** start of EXCERPTED PASSAGE **

Re: Nutch 2.1 Advice, thoughts and comments on crawl performance, indexing and deployment?

Posted by Matt MacDonald <ma...@nearbyfyi.com>.
Hi,

Great feedback, suggestions and activity on this list.

Based on guidance from the list I stopped using the bin/nutch crawl
command and am now calling each step individually. Julien, you
suggested that I start with
https://issues.apache.org/jira/secure/attachment/12535851/NUTCH-1087-2.1.patch.
I'm more comfortable working with Ruby than shell scripts so I ported
the script to Ruby and added some additional logging to help me better
understand the timing and output of each step.

There are a few parameters that are used in the shell script that I'm
unclear of what impact they have or if they are being used and I'd
love feedback on what they mean and how I might tweak them.

** end of EXCERPTED PASSAGE **

### EXERCISE REQUIREMENTS
A - Say whether each statement agrees with the Nutch 2.1 post. Answer yes or no for each, quoting the words of the post that decide it.
(i) The poster no longer uses the bin/nutch crawl command and now runs each step separately.
(ii) The poster ported the script to Python.
(iii) The poster understands what every parameter in the shell script does.
B - According to the Nutch 2.1 post, what did the poster's added logging help the poster understand?
C - Write out the section of the Nutch 2.1 post that opens with the words containing "Great feedback, suggestions" and closes with "might tweak them.".

** start of RECORDED DATA **

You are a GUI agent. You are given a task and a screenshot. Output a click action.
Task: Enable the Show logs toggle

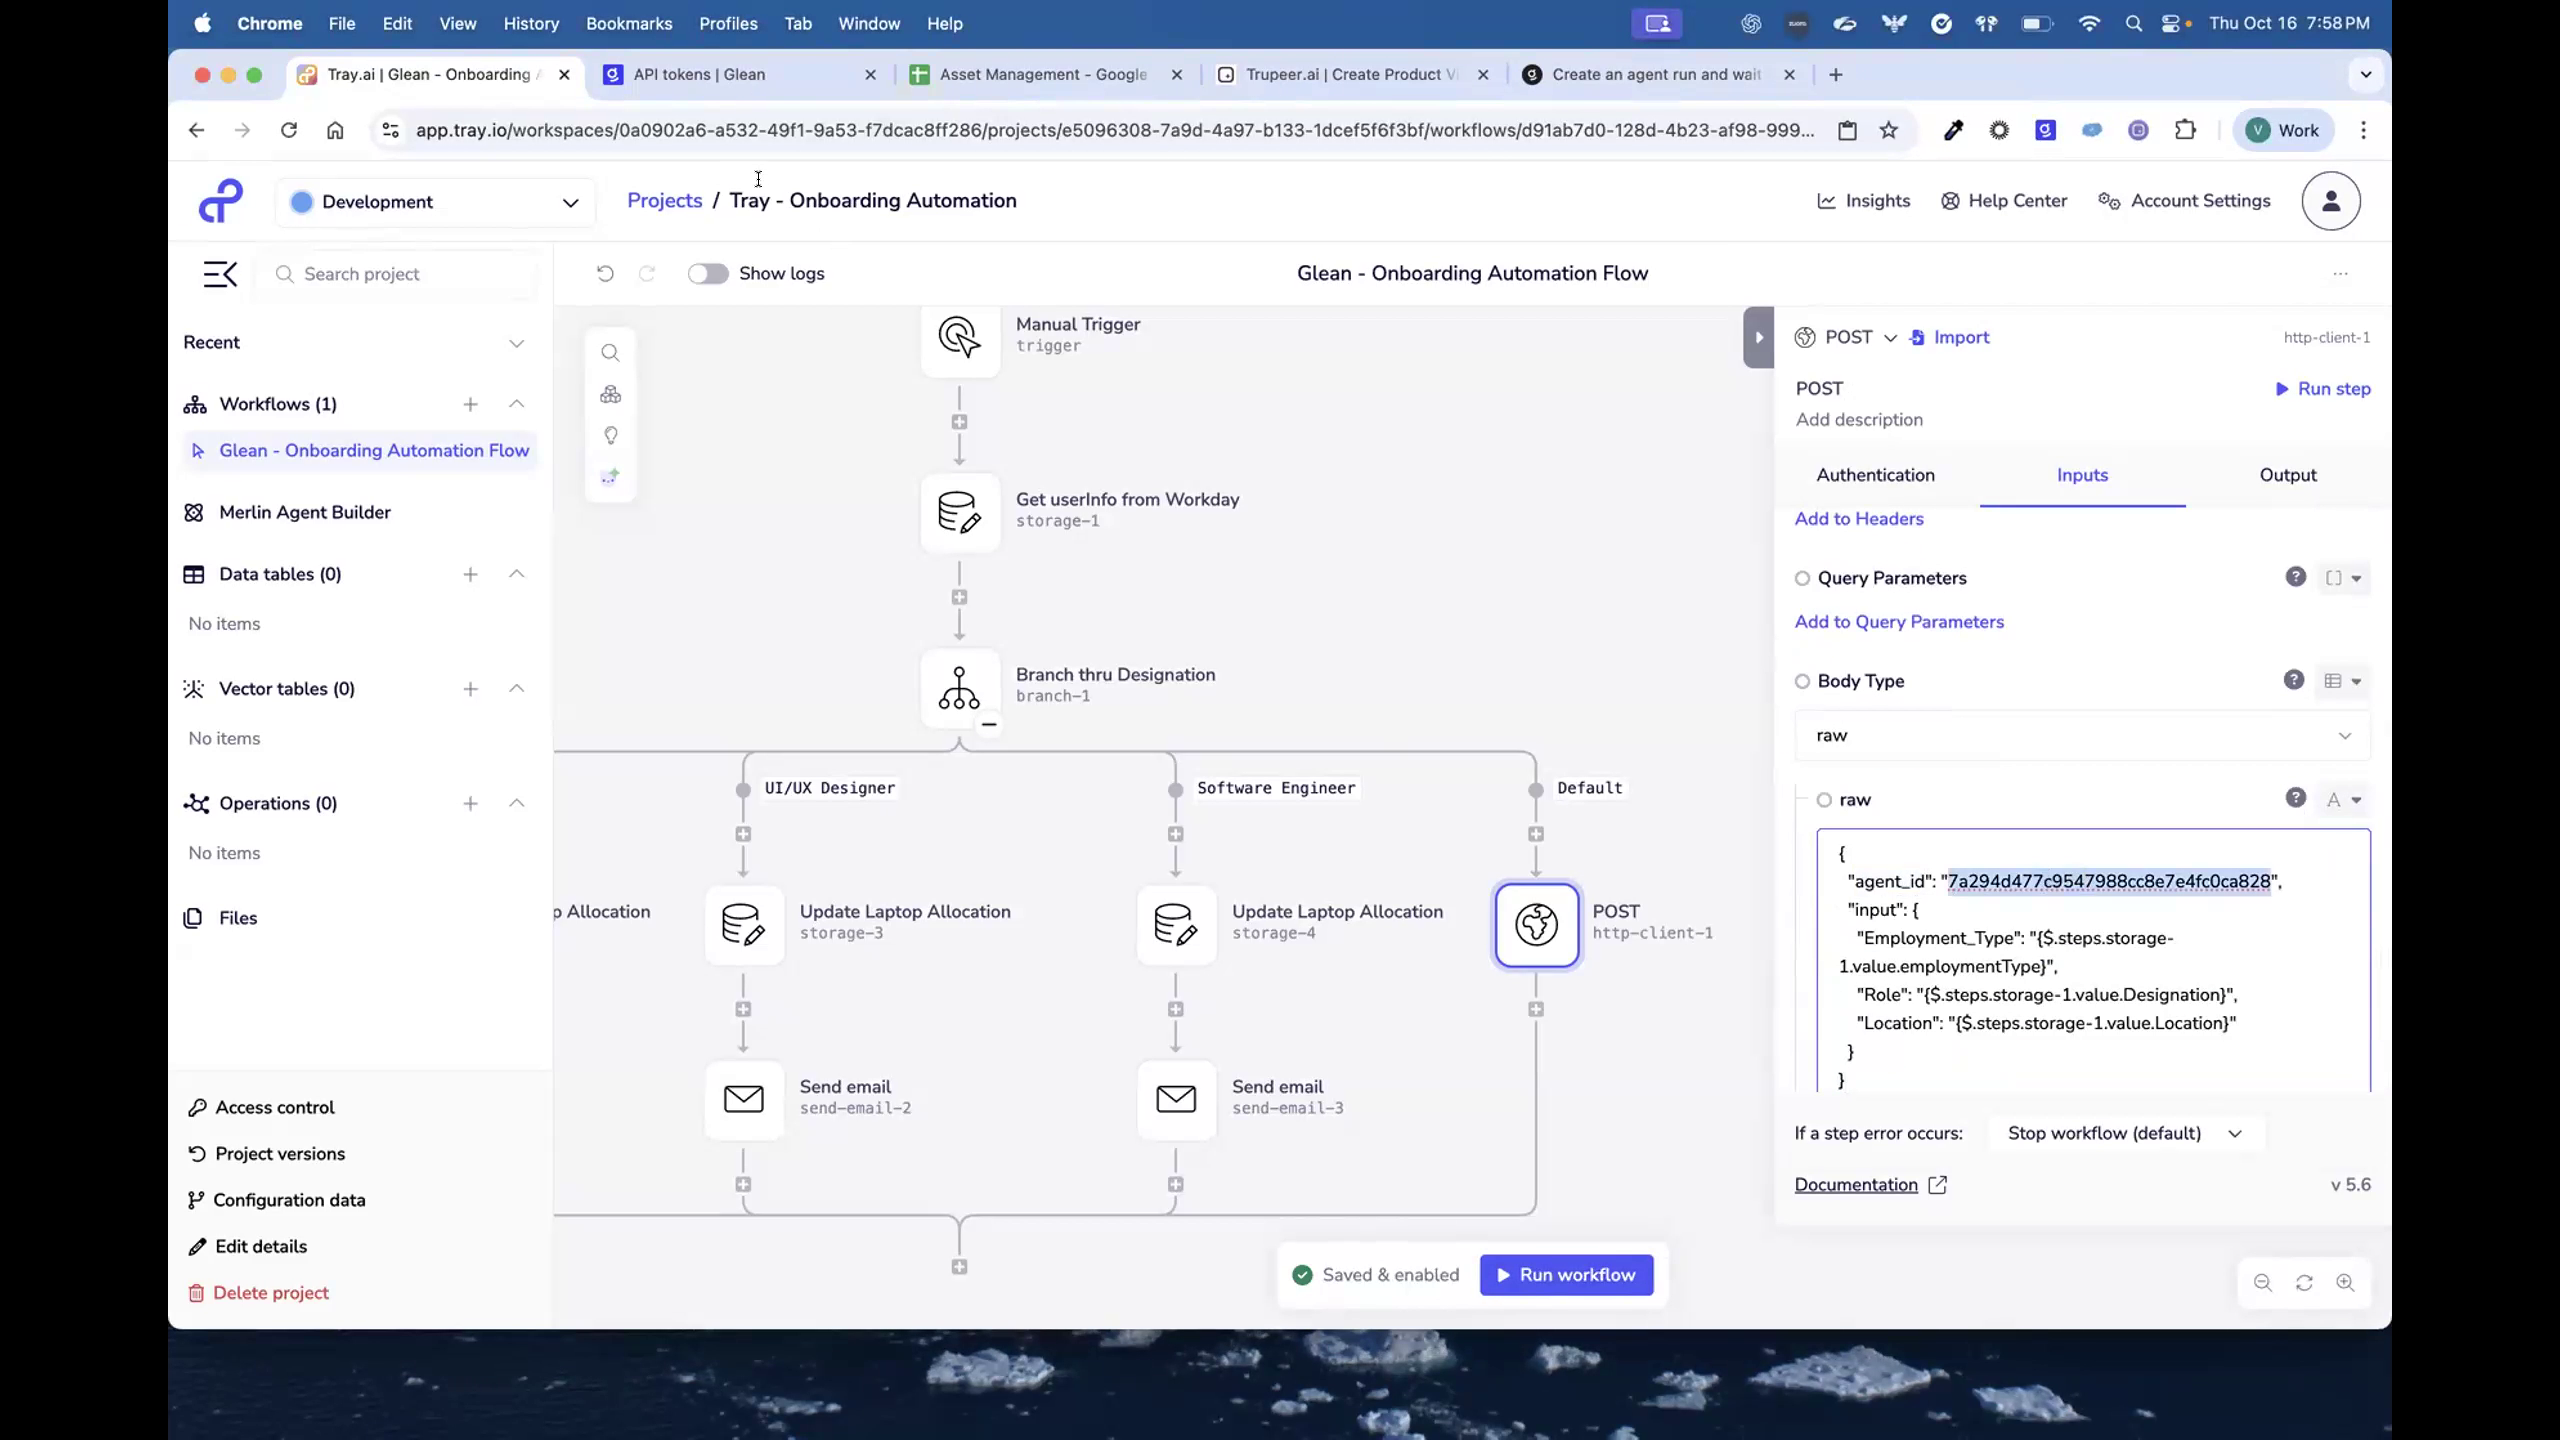tap(708, 273)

** end of RECORDED DATA **

### LIST OF SOLUTIONS
A -
(i) Yes: "I stopped using the bin/nutch crawl command and am now calling each step individually."
(ii) No: "I ported the script to Ruby"
(iii) No: "There are a few parameters that are used in the shell script that I'm unclear of what impact they have or if they are being used"

B - The timing and output of each step.

C -
Great feedback, suggestions and activity on this list.

Based on guidance from the list I stopped using the bin/nutch crawl
command and am now calling each step individually. Julien, you
suggested that I start with
https://issues.apache.org/jira/secure/attachment/12535851/NUTCH-1087-2.1.patch.
I'm more comfortable working with Ruby than shell scripts so I ported
the script to Ruby and added some additional logging to help me better
understand the timing and output of each step.

There are a few parameters that are used in the shell script that I'm
unclear of what impact they have or if they are being used and I'd
love feedback on what they mean and how I might tweak them.